TEXT
:::

Supervisors: Beverley Glover and John Carr
Plant-eating insects are important because they cause around half of all crop losses. Additionally, some of these insects also transmit microorganisms that cause plant disease and this results in further crop losses. Trichomes (microscopic plant hairs) are important physical and/or chemical barriers against insect herbivory and represent potential targets for enhancing crop resistance to herbivores and the diseases they vector. For example, tomato plants possess five different types of hair that act as physical barriers, sticky traps or as booby-traps that release natural chemical insecticides and other protective substances when they are touched by insects. Tomato is a high value crop grown throughout the world, under conditions ranging from intensive large-scale cultivation to smallholder and subsistence farming. Both commercial and small-scale agriculture would benefit greatly through better understanding of how plant hairs develop and how they deter or kill insects.
Until the recent advent of high-throughput DNA sequencing, identification of genes controlling trichome development from crop species was technically difficult due to the complexity of the traits and the multiple trichome types present on many species. In this project you will use novel high throughput sequencing approaches to identify genes controlling trichome development and morphology in tomato, applying the SHOREmap technique only used so far in Arabidopsis and rice to identify trichome regulating loci from classical tomato trichome mutants. You will use misexpression of these genes in transgenic plants to determine their effects on feeding preferences, growth and behaviour of sap-sucking aphids. In combination this project will provide training in molecular genetic and bioinformatics techniques, as well as in herbivore behavioural studies.
- Schneeberger, K., Ossowski, S., Lanz, C., Juul, T., Petersen, A.H., Nielsen, K.L., Jorgensen, J., Weigel, D., and Andersen, S.U. 2009. SHOREmap: simultaneous mapping and mutation identification by deep sequencing. Nature Methods, 6, 550-551.

:::

EXERCISE REQUIREMENTS
A. In the project description, how many different types of hair do tomato plants have?
B. Decide whether each statement agrees with the project description, answering yes or no and quoting the deciding words: (i) Plant-eating insects cause around half of all crop losses. (ii) SHOREmap has already been applied to tomato. (iii) The project will test effects on chewing caterpillars.
C. Print the part of the project description that opens with the words containing "Until the recent" and closes with "herbivore behavioural studies.".
The data that comes next is separate material, apart from the project description.

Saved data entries
:::

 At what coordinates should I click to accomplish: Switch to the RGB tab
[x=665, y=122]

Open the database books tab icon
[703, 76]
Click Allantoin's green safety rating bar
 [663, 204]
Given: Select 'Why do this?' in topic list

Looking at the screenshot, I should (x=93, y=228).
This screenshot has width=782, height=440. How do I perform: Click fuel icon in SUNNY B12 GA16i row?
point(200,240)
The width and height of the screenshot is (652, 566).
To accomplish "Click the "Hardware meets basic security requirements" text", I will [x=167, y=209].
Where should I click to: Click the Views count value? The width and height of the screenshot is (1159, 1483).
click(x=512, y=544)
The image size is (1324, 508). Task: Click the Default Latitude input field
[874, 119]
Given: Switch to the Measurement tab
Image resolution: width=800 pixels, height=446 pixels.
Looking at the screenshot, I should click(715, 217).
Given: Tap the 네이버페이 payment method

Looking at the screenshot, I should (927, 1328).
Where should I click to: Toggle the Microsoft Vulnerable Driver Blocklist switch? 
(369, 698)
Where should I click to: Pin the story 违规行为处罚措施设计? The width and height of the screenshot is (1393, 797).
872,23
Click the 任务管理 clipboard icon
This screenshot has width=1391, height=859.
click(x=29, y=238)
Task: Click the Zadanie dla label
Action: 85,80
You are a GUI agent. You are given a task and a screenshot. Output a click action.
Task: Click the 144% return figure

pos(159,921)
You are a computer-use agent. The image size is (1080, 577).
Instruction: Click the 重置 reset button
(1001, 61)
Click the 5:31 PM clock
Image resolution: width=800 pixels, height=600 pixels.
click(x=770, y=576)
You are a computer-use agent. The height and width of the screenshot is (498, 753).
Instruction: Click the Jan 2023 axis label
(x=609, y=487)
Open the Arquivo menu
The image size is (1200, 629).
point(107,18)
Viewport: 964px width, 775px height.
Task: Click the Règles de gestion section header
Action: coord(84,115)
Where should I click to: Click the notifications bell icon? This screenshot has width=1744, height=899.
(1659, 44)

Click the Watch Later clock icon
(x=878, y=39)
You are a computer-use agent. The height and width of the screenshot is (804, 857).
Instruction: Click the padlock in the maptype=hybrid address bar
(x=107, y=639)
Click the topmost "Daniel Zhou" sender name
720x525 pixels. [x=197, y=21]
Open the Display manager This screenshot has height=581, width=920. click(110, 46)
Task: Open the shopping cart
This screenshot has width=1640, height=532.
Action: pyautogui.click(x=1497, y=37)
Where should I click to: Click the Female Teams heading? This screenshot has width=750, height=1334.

:::

RESPONSES PER TASK
A. Five.

B.
(i) Yes: "they cause around half of all crop losses"
(ii) No: "only used so far in Arabidopsis and rice"
(iii) No: "feeding preferences, growth and behaviour of sap-sucking aphids"

C.
Until the recent advent of high-throughput DNA sequencing, identification of genes controlling trichome development from crop species was technically difficult due to the complexity of the traits and the multiple trichome types present on many species. In this project you will use novel high throughput sequencing approaches to identify genes controlling trichome development and morphology in tomato, applying the SHOREmap technique only used so far in Arabidopsis and rice to identify trichome regulating loci from classical tomato trichome mutants. You will use misexpression of these genes in transgenic plants to determine their effects on feeding preferences, growth and behaviour of sap-sucking aphids. In combination this project will provide training in molecular genetic and bioinformatics techniques, as well as in herbivore behavioural studies.